Phosphorylcholine is a modification of O-glycans from Caenorhabditis elegans. Negative-mode LC–ESI–MS/MS analyses indicate the occurrence of five O-glycan structures carrying HexNAc₁PC₁ motifs. The fragment ions at [M-H-59]⁻ or [M-H-N(CH₃)₃]⁻ are diagnostic for phosphocholine containing glycans and arise by loss of the trimethylamine group. Z fragment ions containing subterminal hexuronic acid residues are often accompanied by loss of the carboxyl group [Z-CO₂]⁻ (A and C), a characteristic absent from MS/MS of glycans with nonreducing hexuronic acid (B). As for N-glycans, HexNAc₂PC_1–2 motifs exist as nonreducing terminal modifications of O-glycans (D and E). For MS/MS of selected neutral O-glycans, refer to supplemental Fig. S13. ESI, electrospray ionization.

Fig. 9

Cluster analysis of 285 genes with known or potential roles in glycosylation.
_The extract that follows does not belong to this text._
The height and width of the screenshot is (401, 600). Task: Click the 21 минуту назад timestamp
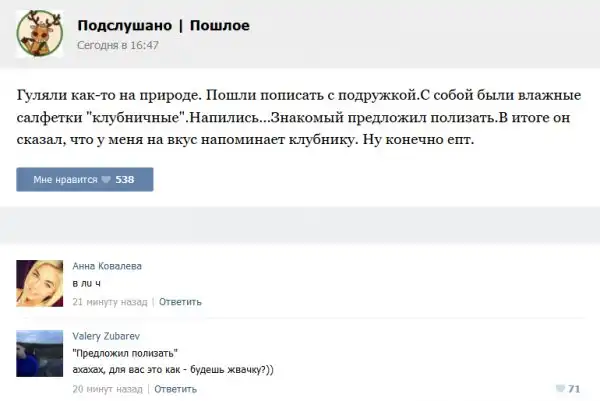110,301
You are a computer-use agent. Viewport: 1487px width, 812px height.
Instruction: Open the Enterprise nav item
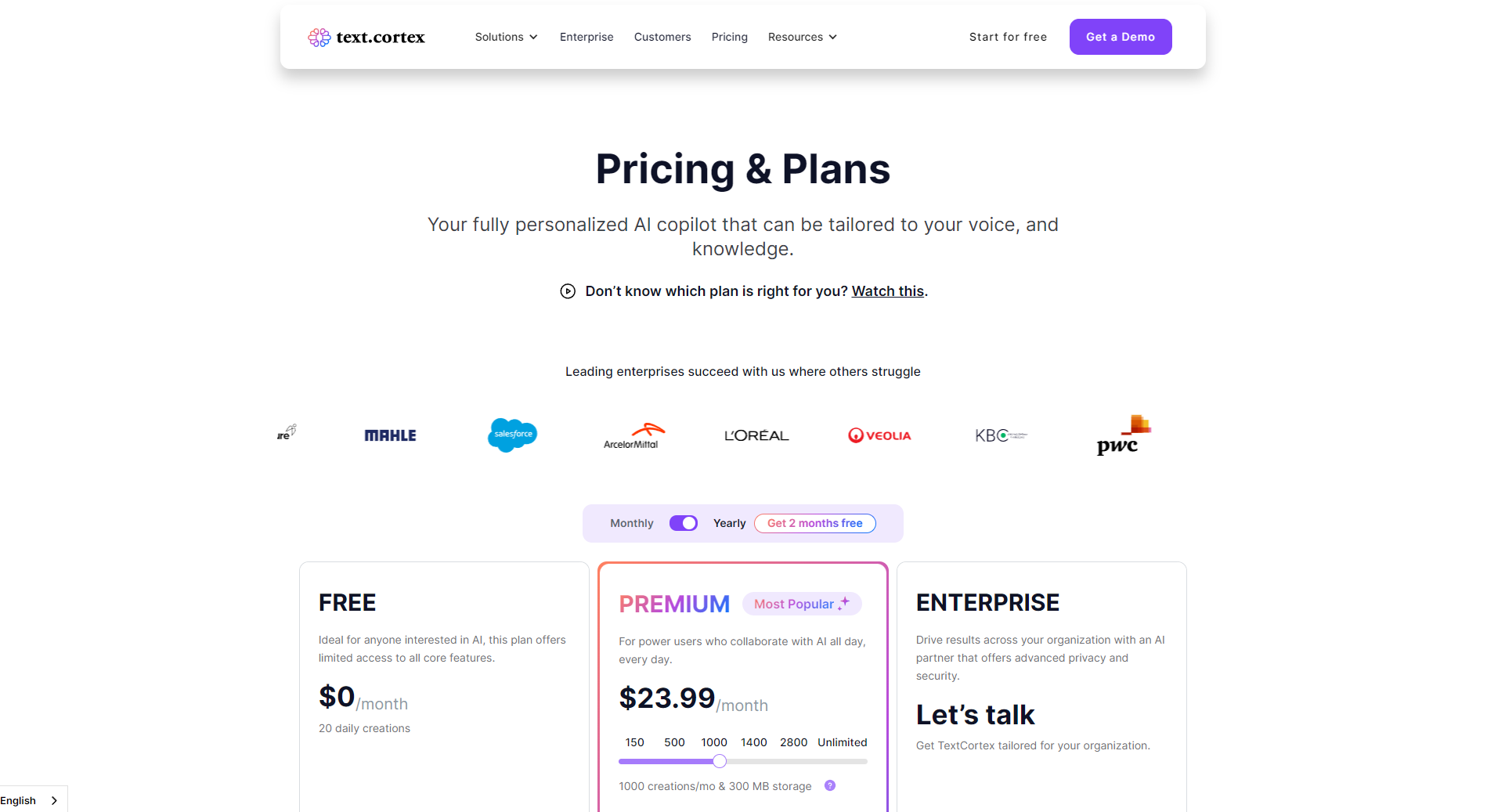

Corrplot cluster analysis of RNA-Seq transcriptomic data (L1–L4, dauer, and adult) for 285 genes encoding proteins of either known roles in glycosylation and/or present in potential glycogene clusters and/or member of CAZy families GT2, GT7, GT10, GT11, GT13, GT14, GT16, GT18, GT23, GT27, GT43, GT47, GT49, GT92, GH20, GH38, or GH47. Correlations in expression as indicated by intensity of the effect size (blue/red; i.e., high or low correlation) are highlighted for three potential glycogene clusters on chromosome I and V (supplemental Fig. S15) as well as genes with known functions in N-/O-glycan or glycosaminoglycan biosynthesis, including various fut (fucosyltransferase), gly (glycosylation), hex (hexosaminidase), mans (class I mannosidase), and sqv (squashed vulva) genes. A higher resolution form of the figure annotated showing all gene names is shown in supplemental Fig. S16B.

Fig. 10

Summary of core and antennal motifs of Caenorhabditis elegans N-glycans and trends in their expression. Based on the cumulative evidence (Fig. 1, Fig. 2, Fig. 3, Fig. 4, Fig. 5, Fig. 6, Fig. 7 and Supplementary Data), various N-glycan structural motifs can be proposed, which have been detected in the different samples. nd, not detected; tr, trace; ↑, increased occurrence; ∗, N-glycans with the di-GalFuc-core (Y₁ fragment of m/z 916) can only be released by PNGase Ar. PNGase, peptide:N-glycosidase.